(Exercise aim):
Copy the lines exactly, starting with the line that contains "Click the Location URI input field" and stopping after the last line. Leave the pictures out.

(Supplied material):
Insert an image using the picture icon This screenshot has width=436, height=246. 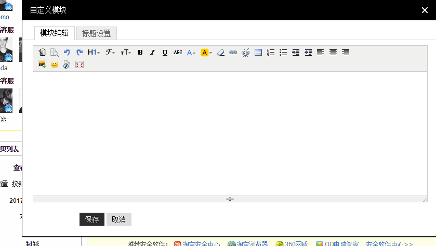42,65
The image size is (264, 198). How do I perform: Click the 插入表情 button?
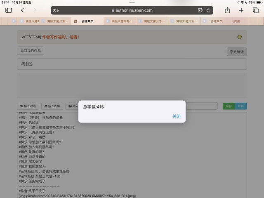click(x=52, y=106)
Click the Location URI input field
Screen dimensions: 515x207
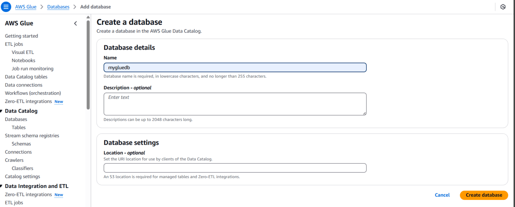pyautogui.click(x=235, y=168)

(Written solution):
Click the Location URI input field
Screen dimensions: 515x207
pyautogui.click(x=235, y=168)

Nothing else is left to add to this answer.